*To-do list*
**1.** Answer these from the piece on March:
(a) Which Roman god gave the month of March its name?
(b) On what date does Daylight Saving Time begin this year, according to the piece on March?
(c) Which feast falls on March 19?
**2.** In the listing, transcribe the stretch from the line that contains "Where should I click to: Choose" through the line that contains "click(x=263, y=331)", including both of those lines. Give only those lines.

[START Excerpt]

Thursday, March 1, 2018

March


March is the third month of the year, the first in the original Roman calendar, which curiously considered winter as a non-time. It was named, obviously, after the Roman god of war, Mars, the putative father of Rome's founder, a war god who happened also to have an agricultural role. Spring, of course, was the season for both agriculture and war to start up again after winter's hiatus. Modern people are less tied to the seasons and the environment than our ancestors. Modern progress means we can make war all year round! And we can also access formerly season-specific vegetables and fruits all year long. The change of seasons is seen now largely in recreational terms, which are increasingly the terms that define social and cultural life. The deplorable Daylight Saving Time now also begins in March (this year, March 11).

In the Catholic liturgical calendar, the monochrome purple character of our modern Lent is interrupted by two great festivals - Saint Joseph, Patron of the Universal Church, on March 19, and the Annunciation on March 25. (I am especially partial to the latter feast, since it is my birthday!) Modern life takes little note of the calendar of Christian feasts and seasons that was once-upon-a-time so central to society's self-understanding. But, way back when, the attitude was wildly different. The critical turning points of the natural year (the spring equinox, for example) were all invested with profound religious significance. 

Thus, according to Saint Augustine, He is believed to have been conceived on the 25th of March, upon which day also he suffered; so the womb of the Virgin, in which he was conceived, where no one of mortals was begotten, corresponds to the new grave in which he was buried, wherein was never man laid, neither before him nor since.(De Trinitate V, 9). Some medieval interpretations went even further - connecting March 25 with the eighth day of creation! (For a far more erudite treatment of these themes, see A Clerk of Oxford blog: https://aclerkofoxford.blogspot.co.uk/2016/03/this-doubtful-day-of-feast-or-fast-good.html and https://aclerkofoxford.blogspot.co.uk/2015/03/the-days-of-creation.html)

[END Excerpt]
[START Dataset rows]

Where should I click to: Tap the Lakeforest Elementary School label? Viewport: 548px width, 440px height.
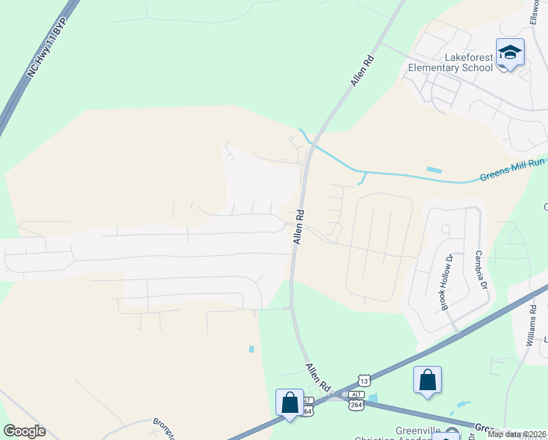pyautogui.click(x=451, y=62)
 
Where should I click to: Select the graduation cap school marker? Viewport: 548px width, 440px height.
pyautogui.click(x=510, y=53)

[END Dataset rows]
[START Dataset rows]

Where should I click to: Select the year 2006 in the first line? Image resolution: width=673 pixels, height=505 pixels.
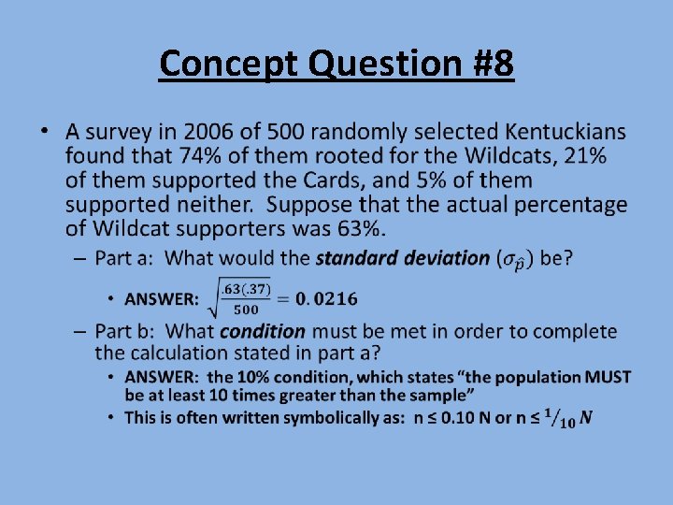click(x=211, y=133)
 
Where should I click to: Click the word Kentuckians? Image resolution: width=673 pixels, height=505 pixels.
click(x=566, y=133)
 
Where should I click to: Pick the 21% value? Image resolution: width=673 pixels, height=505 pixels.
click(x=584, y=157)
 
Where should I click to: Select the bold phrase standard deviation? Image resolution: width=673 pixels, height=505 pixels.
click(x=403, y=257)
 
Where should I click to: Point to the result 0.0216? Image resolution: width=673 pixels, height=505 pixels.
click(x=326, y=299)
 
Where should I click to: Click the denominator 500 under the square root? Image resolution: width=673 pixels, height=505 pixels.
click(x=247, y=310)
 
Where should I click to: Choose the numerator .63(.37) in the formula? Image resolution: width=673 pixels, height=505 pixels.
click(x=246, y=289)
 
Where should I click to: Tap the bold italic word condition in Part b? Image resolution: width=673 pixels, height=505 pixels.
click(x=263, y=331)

[END Dataset rows]

*Solutions to the exercise*
**1.**
(a) Mars, the Roman god of war.
(b) March 11.
(c) Saint Joseph, Patron of the Universal Church.

**2.**
Where should I click to: Choose the numerator .63(.37) in the formula? Image resolution: width=673 pixels, height=505 pixels.
click(x=246, y=289)
 
Where should I click to: Tap the bold italic word condition in Part b? Image resolution: width=673 pixels, height=505 pixels.
click(x=263, y=331)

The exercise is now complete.